Professor Iyenaga was born in Japan in 1862 and came to the United States to study at Oberlin College, where he won a prestigious oratorical contest and earned his degree in 1887. After he completed his Ph.D. at Johns Hopkins University in 1890, he settled in Chicago, where he was a lecturer at the University of Chicago for nineteen years. Iyenaga distinguished himself as an orator and was a prolific, compelling, and sometimes controversial speaker.
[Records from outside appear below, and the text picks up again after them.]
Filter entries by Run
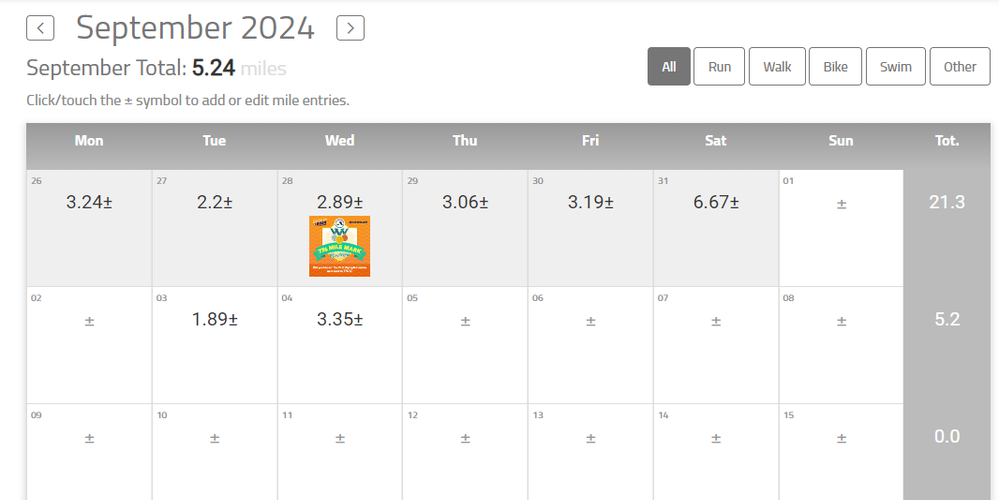 pyautogui.click(x=719, y=67)
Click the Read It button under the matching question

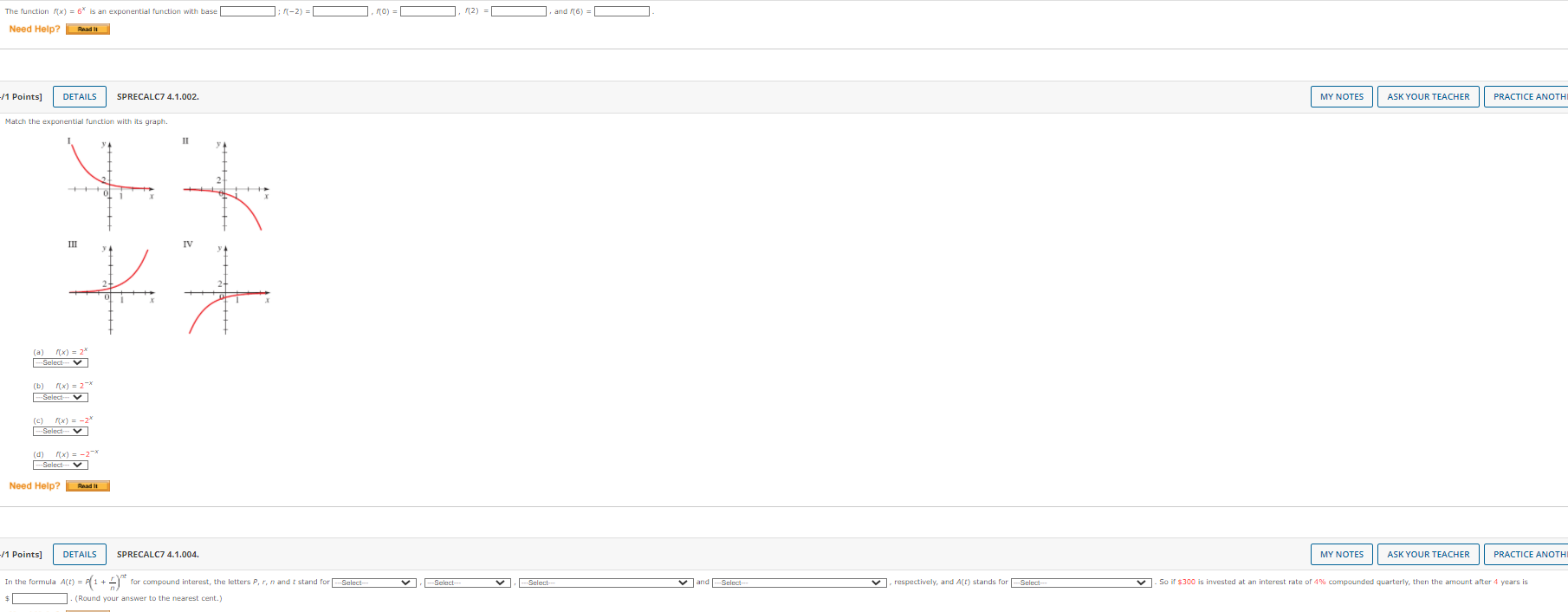tap(87, 486)
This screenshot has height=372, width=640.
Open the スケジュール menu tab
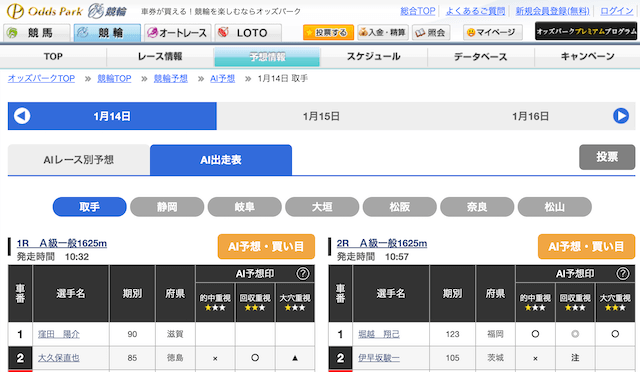tap(373, 57)
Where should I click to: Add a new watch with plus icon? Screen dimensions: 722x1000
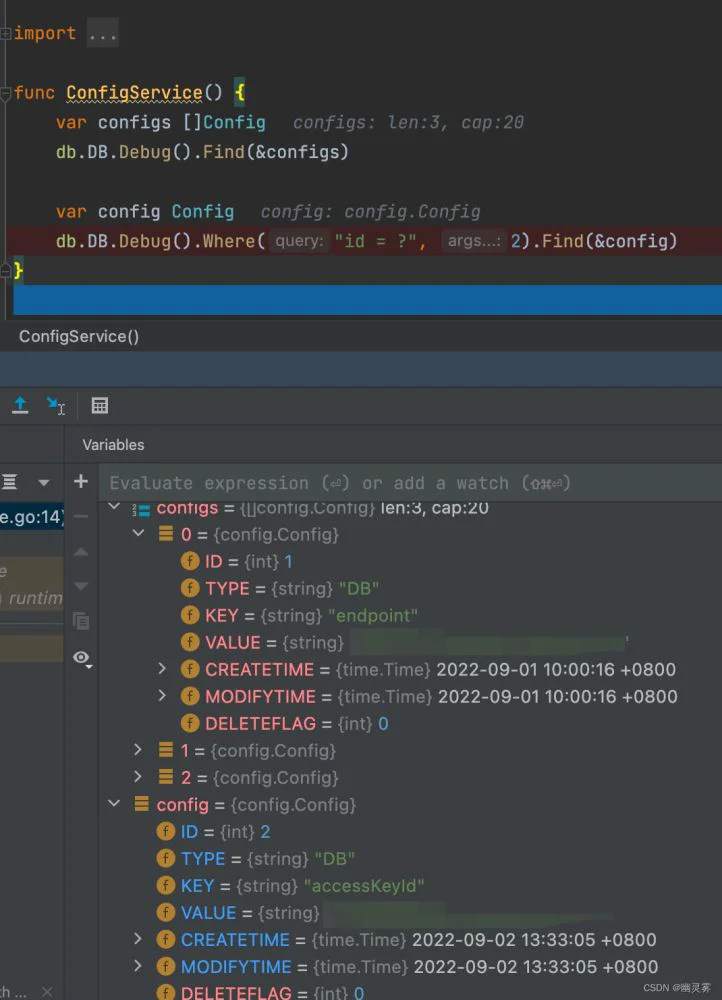[x=81, y=481]
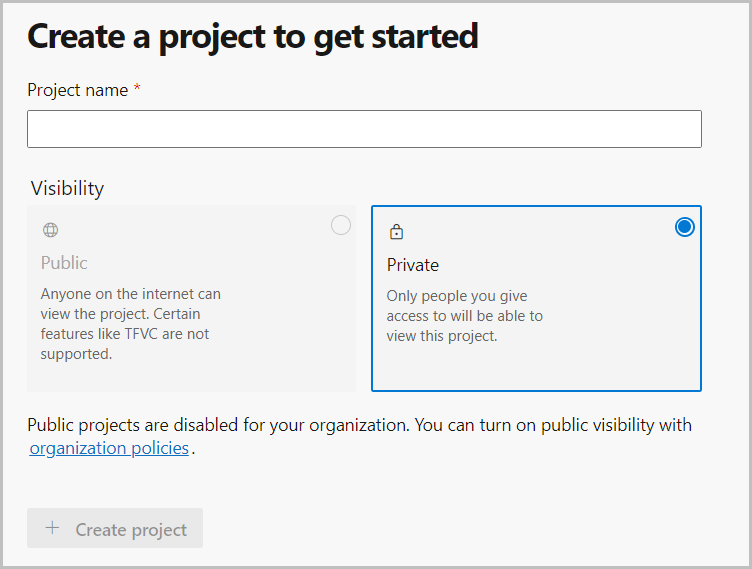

At a public lecture in Chicago in July 1903, Iyenaga raised eyebrows by arguing that American women could learn from the women of Japan, in matter of their attire, because Japanese women did not waste their time on fashion and did not, like their American counterparts, endure “the torture of high-heeled shoes or shock the sensibilities of right-minded people by wearing dead birds on her hats.”

Iyenaga was a colorful speaker. He was also, for most people, a curiosity. In 1903, there was only a small number of Japanese people living in the United States, and most of them were settled in the Pacific Northwest. American immigration policy—like the Chinese Exclusion Act of 1882 that barred the immigration of Chinese laborers and later the 1907 Gentleman’s Agreement between Japan and the U.S. to restrict Japanese immigration—reflected prevailing racist sentiments in America against Asian peoples. As well, racist imagery of “Yellow Peril” exacerbated irrational fears that people from the East represented an existential danger to people in the West. Thus, the Japanese community in Chicago was small and remained small, growing only to about 300 in the city by the 1920s.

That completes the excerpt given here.